We previously have held that a referee in a UPL case has the authority to enter summary judgment when there is no genuine issue of material fact and the moving party is entitled to judgment as a matter of law. See Florida Bar v. Miravalle, 761 So.2d 1049, 1051 (Fla.2000)

. Furthermore, the standard of review on summary judgment orders is de novo. See Florida Bar v. Cosnow, 797 So.2d 1255, 1258 (Fla.2001). Lastly, we are aware that rule 1.510(c) has been interpreted to require hearings on motions for summary judgments. See Kozich v. Hartford Ins. Co. of Midwest, 609 So.2d 147, 148 (Fla. 4th DCA 1992).

We deem it unnecessary to reach the issue of whether rule 1.510(c) mandates a hearing before summary judgment may be entered in a civil proceeding if there has been adequate notice and an opportunity to be heard, and the party opposing the summary judgment has failed to show that there are any material issues in dispute.
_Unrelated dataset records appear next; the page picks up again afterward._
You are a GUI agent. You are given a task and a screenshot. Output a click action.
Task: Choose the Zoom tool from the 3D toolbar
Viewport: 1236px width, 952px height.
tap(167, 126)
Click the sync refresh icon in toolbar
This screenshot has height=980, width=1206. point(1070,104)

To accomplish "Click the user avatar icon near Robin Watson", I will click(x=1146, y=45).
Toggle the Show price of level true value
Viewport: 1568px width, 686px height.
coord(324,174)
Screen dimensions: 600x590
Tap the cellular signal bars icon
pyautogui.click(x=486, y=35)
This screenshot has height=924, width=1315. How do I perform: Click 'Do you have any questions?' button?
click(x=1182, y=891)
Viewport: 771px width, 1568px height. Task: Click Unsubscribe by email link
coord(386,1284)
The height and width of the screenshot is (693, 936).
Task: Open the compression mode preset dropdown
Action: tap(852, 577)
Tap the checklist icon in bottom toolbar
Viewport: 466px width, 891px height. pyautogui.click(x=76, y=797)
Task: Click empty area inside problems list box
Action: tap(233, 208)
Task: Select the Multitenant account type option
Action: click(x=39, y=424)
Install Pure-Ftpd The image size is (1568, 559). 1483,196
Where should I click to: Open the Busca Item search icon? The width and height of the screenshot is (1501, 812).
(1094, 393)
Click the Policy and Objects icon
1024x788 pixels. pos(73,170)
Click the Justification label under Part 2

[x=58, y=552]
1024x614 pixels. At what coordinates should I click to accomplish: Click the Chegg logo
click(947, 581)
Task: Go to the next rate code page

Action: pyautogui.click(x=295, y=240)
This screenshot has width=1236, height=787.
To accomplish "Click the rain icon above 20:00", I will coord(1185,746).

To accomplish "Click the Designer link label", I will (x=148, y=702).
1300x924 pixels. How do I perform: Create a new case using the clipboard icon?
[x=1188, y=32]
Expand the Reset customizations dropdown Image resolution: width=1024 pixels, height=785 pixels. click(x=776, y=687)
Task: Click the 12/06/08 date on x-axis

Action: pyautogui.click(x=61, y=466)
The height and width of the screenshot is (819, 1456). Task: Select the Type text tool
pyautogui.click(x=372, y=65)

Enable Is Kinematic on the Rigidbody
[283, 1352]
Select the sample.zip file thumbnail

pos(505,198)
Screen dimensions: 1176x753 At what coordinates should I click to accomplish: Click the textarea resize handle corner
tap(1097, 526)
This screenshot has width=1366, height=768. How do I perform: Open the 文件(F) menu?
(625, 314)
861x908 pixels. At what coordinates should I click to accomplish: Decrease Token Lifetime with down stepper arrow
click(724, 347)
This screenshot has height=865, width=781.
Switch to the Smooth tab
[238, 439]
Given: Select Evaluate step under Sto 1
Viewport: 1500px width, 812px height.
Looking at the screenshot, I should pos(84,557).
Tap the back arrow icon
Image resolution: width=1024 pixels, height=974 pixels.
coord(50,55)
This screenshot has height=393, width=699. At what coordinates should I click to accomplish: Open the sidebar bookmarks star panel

Unlike other proceedings, this Court has original jurisdiction over petitions against the unlicensed practice of law. See R. Regulating Fla. Bar 10-1.1. The Court does not automatically refer UPL petitions to referees. Referral to a referee is made only if the respondent raises issues of disputed fact after we have issued an order to show cause. See R. Regulating Fla. Bar 10-7.1(b)(6) ("The court may, upon its motion or upon motion of any party, enter a judgment on the pleadings or refer questions of fact to a referee for determination.").

In this case, as noted above, referral to a referee was made after a response was filed because it appeared that Rapoport may have been asserting some disputed issues of fact. However, in the proceedings before the referee, and in the multiple pleadings filed with this Court, including Rapoport's initial brief and reply brief, Rapoport has failed to demonstrate the existence of even a single disputed fact—much less a material one. Accordingly, Rapoport had no right to even have a referee hear The Florida Bar's petition against the unlicensed practice of law unless there were disputed issues of material fact. Once Rapoport filed his response to our order to show cause, this Court had the discretion to enter judgment on the pleadings or to refer questions of fact to a referee. See R. Regulating Fla. Bar 10-7.1(b)(6). Because there are no disputed issues of material fact raised by Rapoport, the referee's decision not to hold a hearing before entering summary judgment in this case was proper.5

Rapoport received both notice and an opportunity to be heard before this Court. There are no material issues of disputed fact, and based on Rapoport's admissions that he is engaged in representing parties in securities arbitration in this state we conclude that, as a matter of law, Rapoport is engaged in the unlicensed practice of law.

Rapoport also objects to the referee's recommended assessment of costs in the amount of $530.40. Rule Regulating the Florida Bar 10-7.1(d)(2) gives the referee discretion to recommend the assessment of costs, including the investigative costs and court reporter's fees requested in this action. Rapoport has demonstrated no abuse of discretion by the referee. Therefore, we approve the assessment of costs as recommended.

Accordingly, respondent, Albert A. Rapoport, is hereby enjoined from engaging in the practice of law in Florida, including specifically the representation of parties in securities arbitration proceedings in this state, until he is duly licensed to practice law in Florida. Judgment is entered for The Florida Bar, 650 Apalachee Parkway, Tallahassee, Florida XXXXX-XXXX, for recovery of costs from Albert A. Rapoport, in the amount of $530.40, for which sum let execution issue.

It is so ordered.


SHAW, Senior Justice, dissents with an opinion, in which QUINCE, J., concurs.